Worse, it interacts badly with the existing EXT_MASK handling.  When
IFLA_EXT_MASK is not supplied, the buffer for netlink replies is fixed at
NLMSG_GOODSIZE.  If the information for IFLA_VF_PORTS exceeds this, then
rtnl_fill_ifinfo() returns -EMSGSIZE on the first message in a packet.
netlink_dump() will misinterpret this as having finished the listing and
omit data for this interface and all subsequent ones.  That can cause
getifaddrs(3) to enter an infinite loop.

This patch addresses the problem by only supplying IFLA_VF_PORTS when
IFLA_EXT_MASK is supplied with the RTEXT_FILTER_VF flag set.

Signed-off-by: David Gibson <david@gibson.dropbear.id.au>
Reviewed-by: Jiri Pirko <jiri@resnulli.us>
Signed-off-by: David S. Miller <davem@davemloft.net>
Signed-off-by: Greg Kroah-Hartman <gregkh@linuxfoundation.org>
---
 net/core/rtnetlink.c |   16 ++++++++++------
 1 file changed, 10 insertions(+), 6 deletions(-)
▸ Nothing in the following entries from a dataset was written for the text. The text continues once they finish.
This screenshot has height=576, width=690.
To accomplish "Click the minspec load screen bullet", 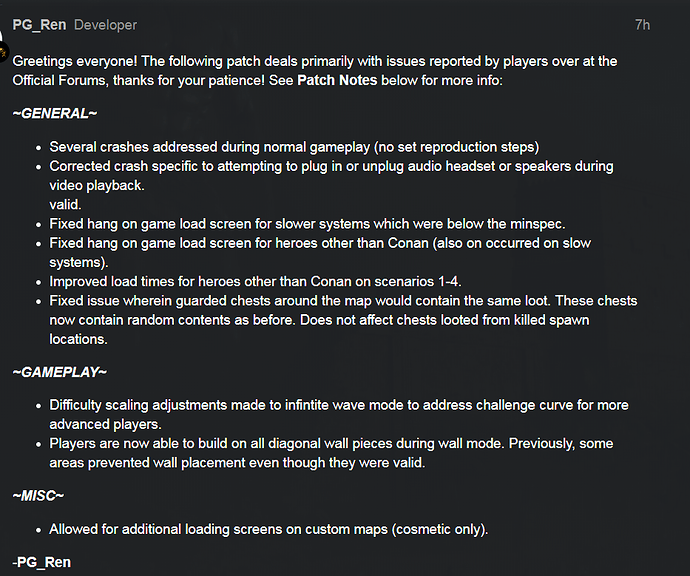I will click(307, 224).
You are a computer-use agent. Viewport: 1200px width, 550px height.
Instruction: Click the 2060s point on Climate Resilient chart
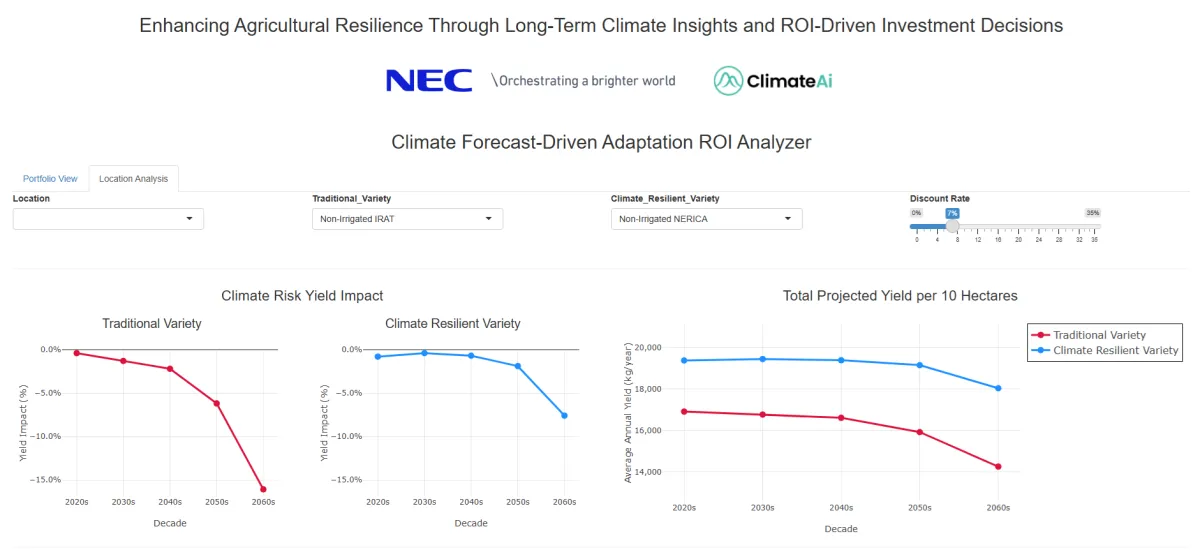pos(564,415)
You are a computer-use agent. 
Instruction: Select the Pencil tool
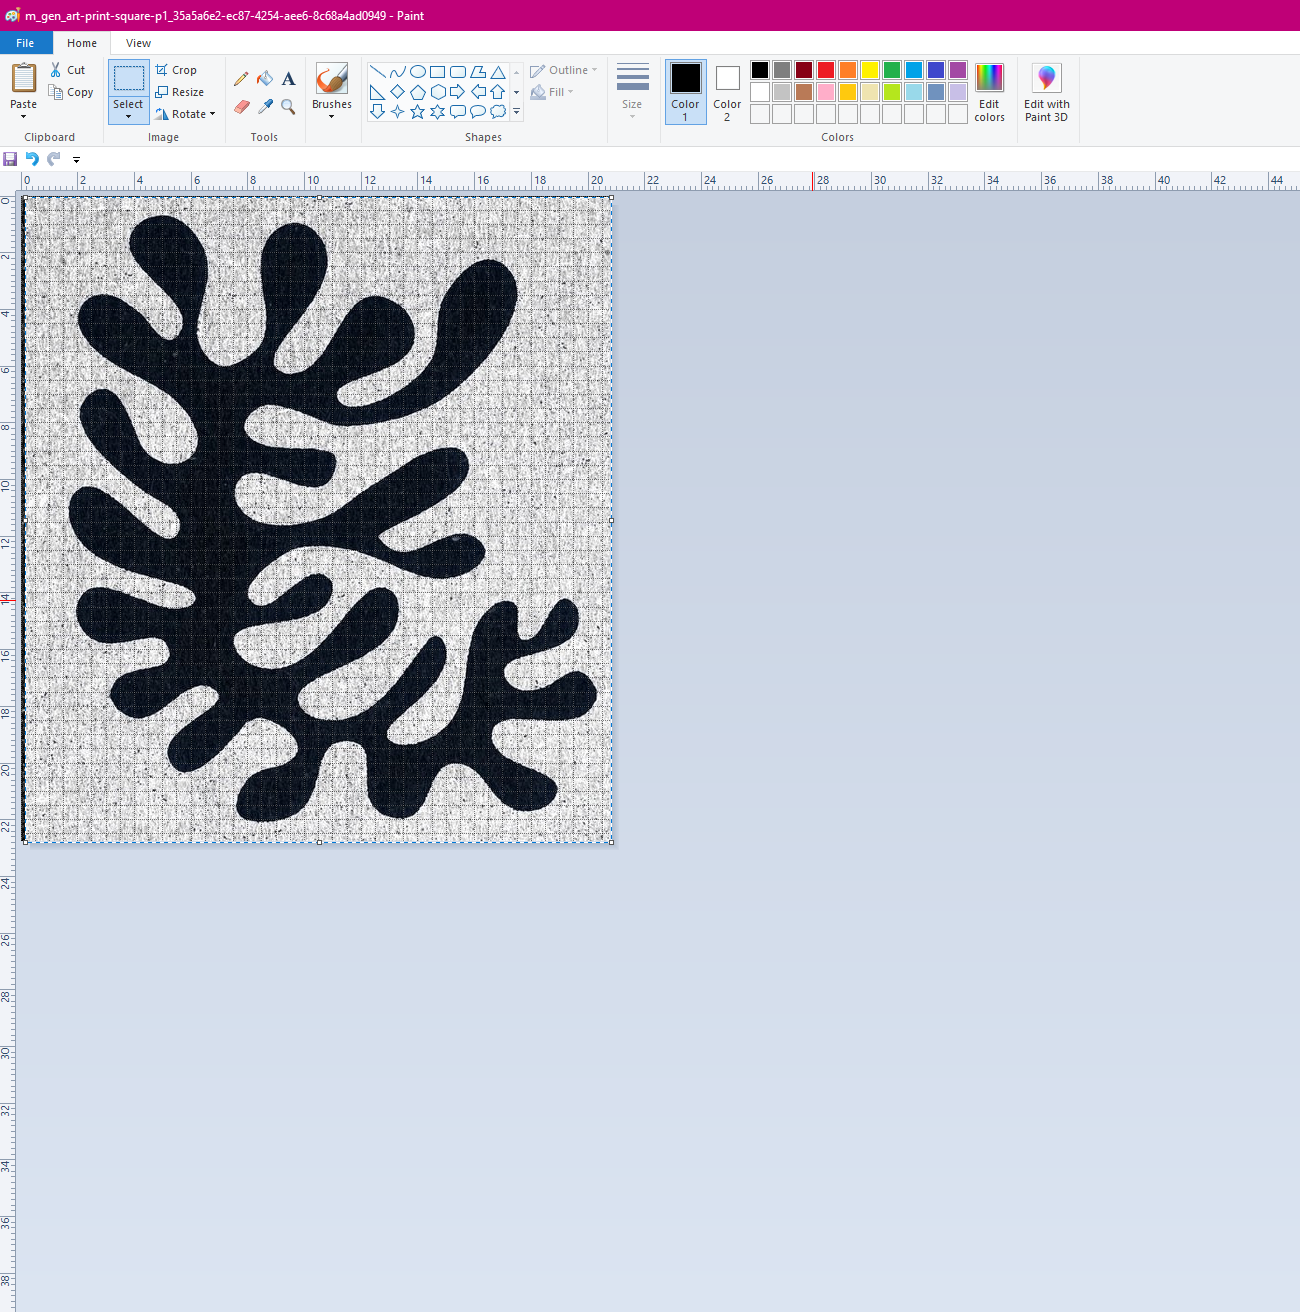(241, 79)
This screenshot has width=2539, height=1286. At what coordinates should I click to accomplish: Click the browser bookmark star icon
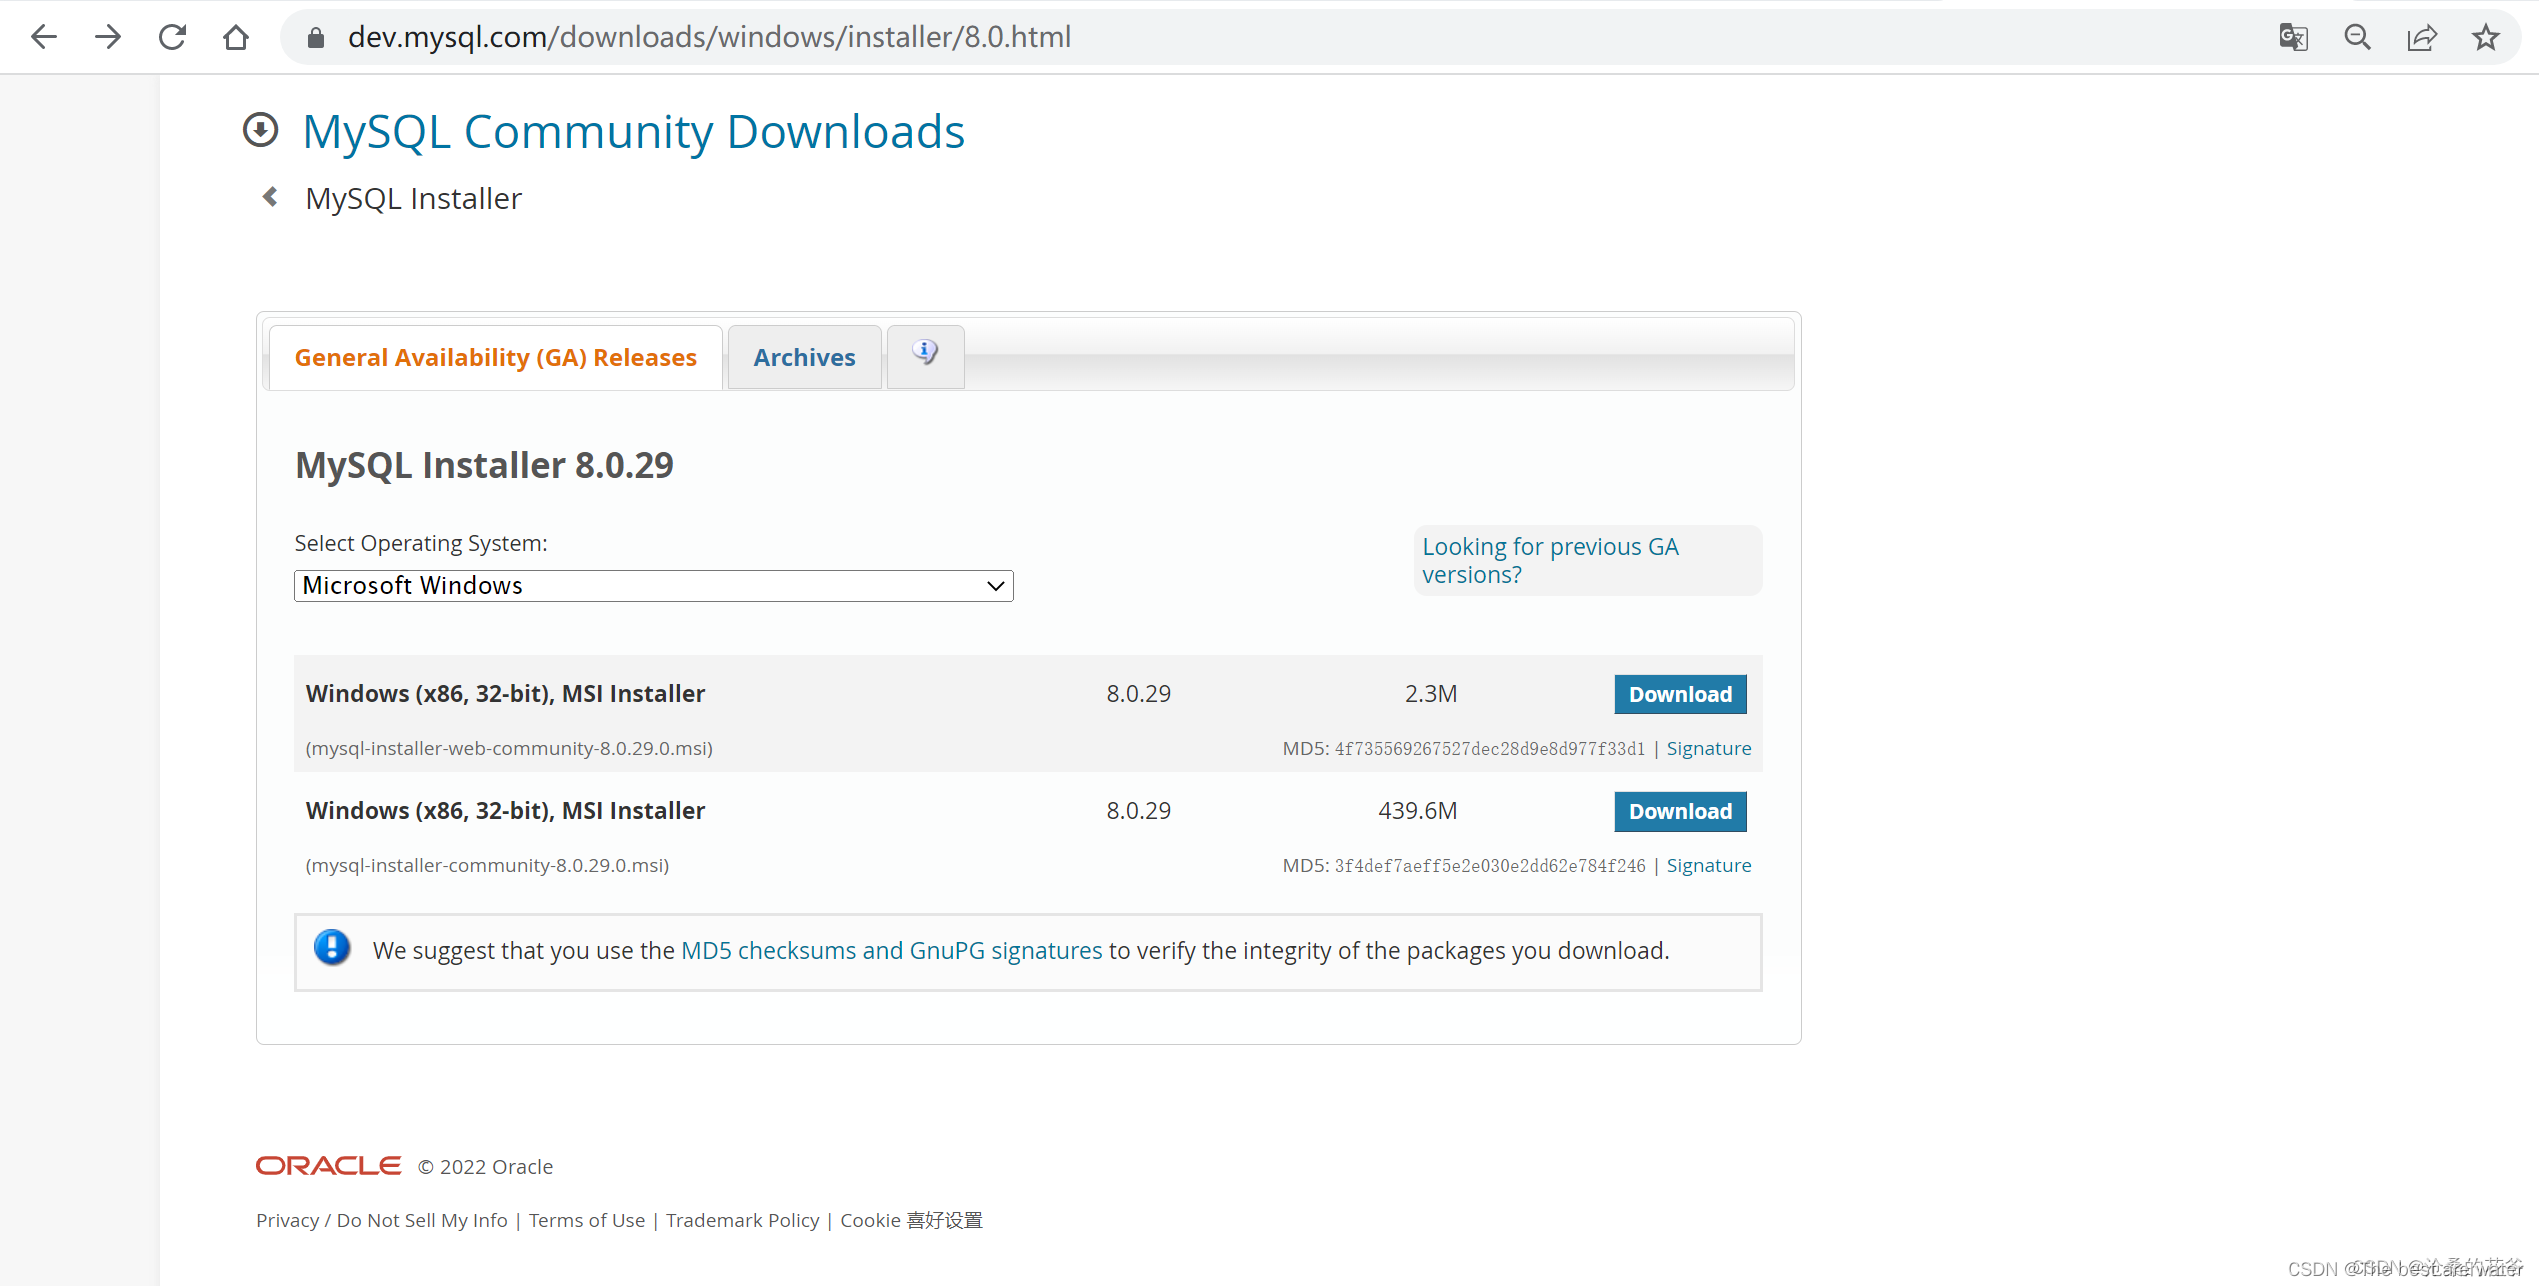click(2485, 38)
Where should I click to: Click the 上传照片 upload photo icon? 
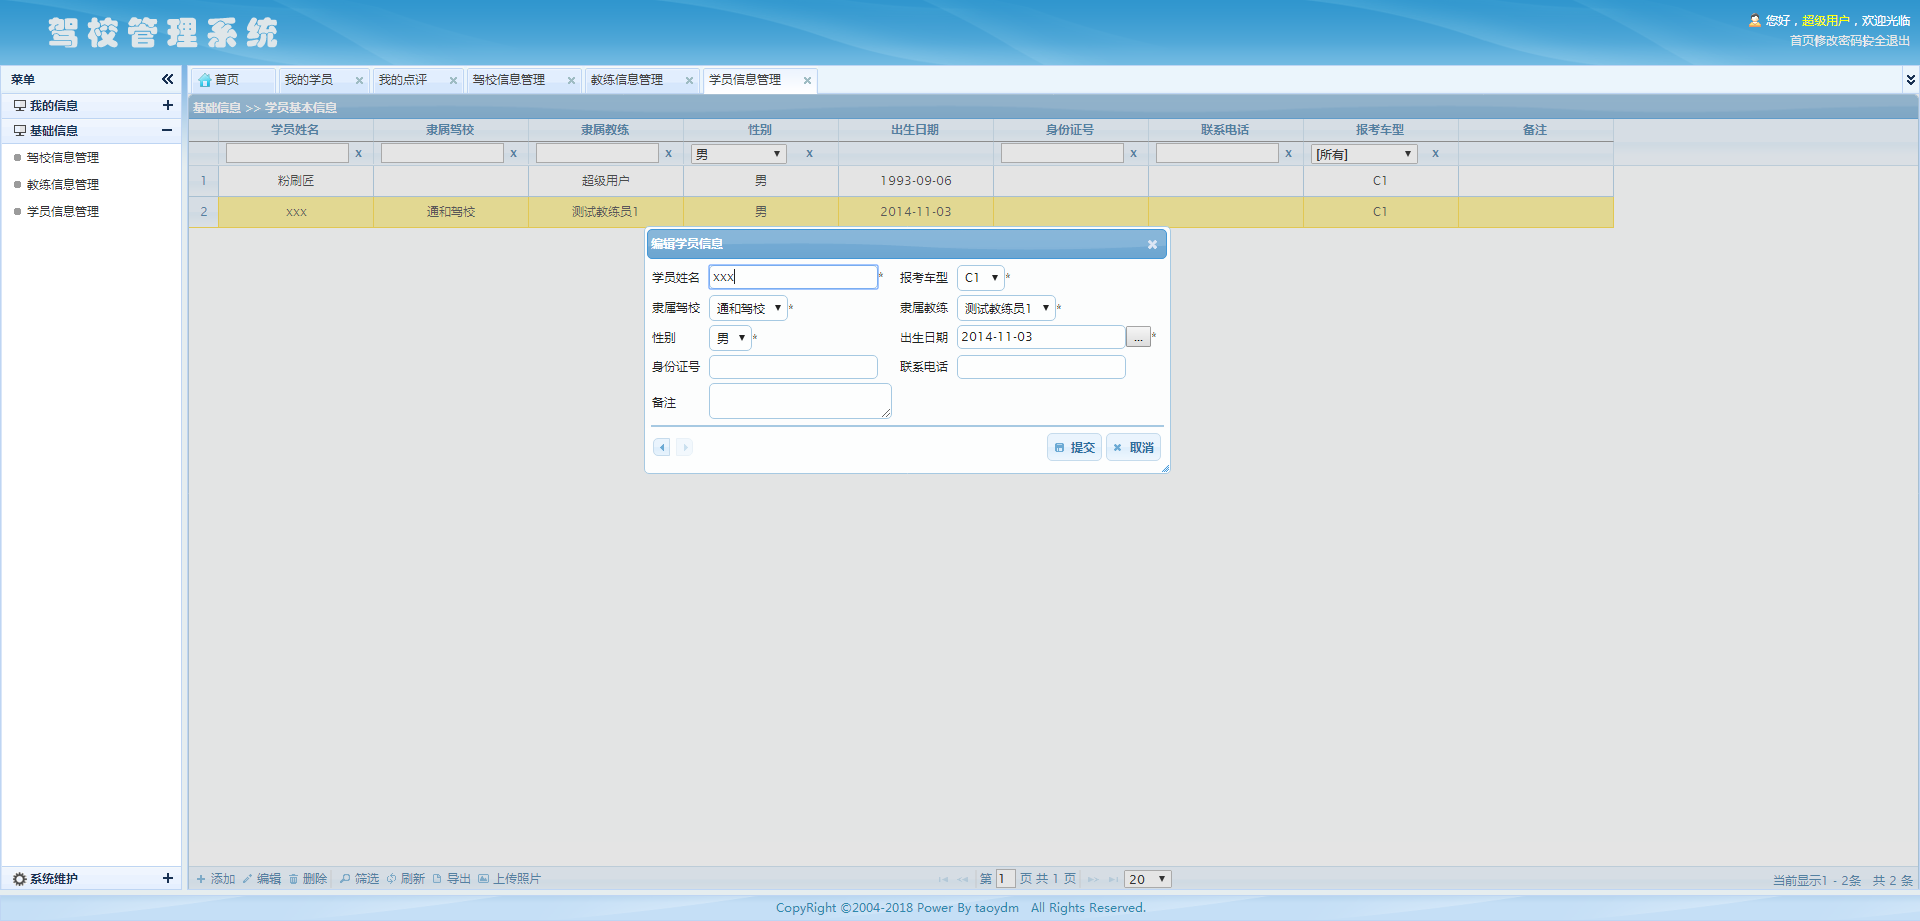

--- a/net/core/rtnetlink.c
+++ b/net/core/rtnetlink.c
@@ -714,7 +714,8 @@ static inline int rtnl_vfinfo_size(const
 		return 0;
 }
 
-static size_t rtnl_port_size(const struct net_device *dev)
+static size_t rtnl_port_size(const struct net_device *dev,
+			     u32 ext_filter_mask)
 {
 	size_t port_size = nla_total_size(4)		/* PORT_VF */
 		+ nla_total_size(PORT_PROFILE_MAX)	/* PORT_PROFILE */
@@ -730,7 +731,8 @@ static size_t rtnl_port_size(const struc
 	size_t port_self_size = nla_total_size(sizeof(struct nlattr))
 		+ port_size;
 
-	if (!dev->netdev_ops->ndo_get_vf_port || !dev->dev.parent)
+	if (!dev->netdev_ops->ndo_get_vf_port || !dev->dev.parent ||
+	    !(ext_filter_mask & RTEXT_FILTER_VF))
 		return 0;
 	if (dev_num_vf(dev->dev.parent))
 		return port_self_size + vf_ports_size +
@@ -765,7 +767,7 @@ static noinline size_t if_nlmsg_size(con
 	       + nla_total_size(ext_filter_mask
 			        & RTEXT_FILTER_VF ? 4 : 0) /* IFLA_NUM_VF */
 	       + rtnl_vfinfo_size(dev, ext_filter_mask) /* IFLA_VFINFO_LIST */
-	       + rtnl_port_size(dev) /* IFLA_VF_PORTS + IFLA_PORT_SELF */
+	       + rtnl_port_size(dev, ext_filter_mask) /* IFLA_VF_PORTS + IFLA_PORT_SELF */
 	       + rtnl_link_get_size(dev) /* IFLA_LINKINFO */
 	       + rtnl_link_get_af_size(dev); /* IFLA_AF_SPEC */
 }
@@ -826,11 +828,13 @@ static int rtnl_port_self_fill(struct sk
 	return 0;
 }
 
-static int rtnl_port_fill(struct sk_buff *skb, struct net_device *dev)
+static int rtnl_port_fill(struct sk_buff *skb, struct net_device *dev,
+			  u32 ext_filter_mask)
 {
 	int err;
 
-	if (!dev->netdev_ops->ndo_get_vf_port || !dev->dev.parent)
+	if (!dev->netdev_ops->ndo_get_vf_port || !dev->dev.parent ||
+	    !(ext_filter_mask & RTEXT_FILTER_VF))
 		return 0;
 
 	err = rtnl_port_self_fill(skb, dev);
@@ -985,7 +989,7 @@ static int rtnl_fill_ifinfo(struct sk_bu
 		nla_nest_end(skb, vfinfo);
 	}
 
-	if (rtnl_port_fill(skb, dev))
+	if (rtnl_port_fill(skb, dev, ext_filter_mask))
 		goto nla_put_failure;
 
 	if (dev->rtnl_link_ops) {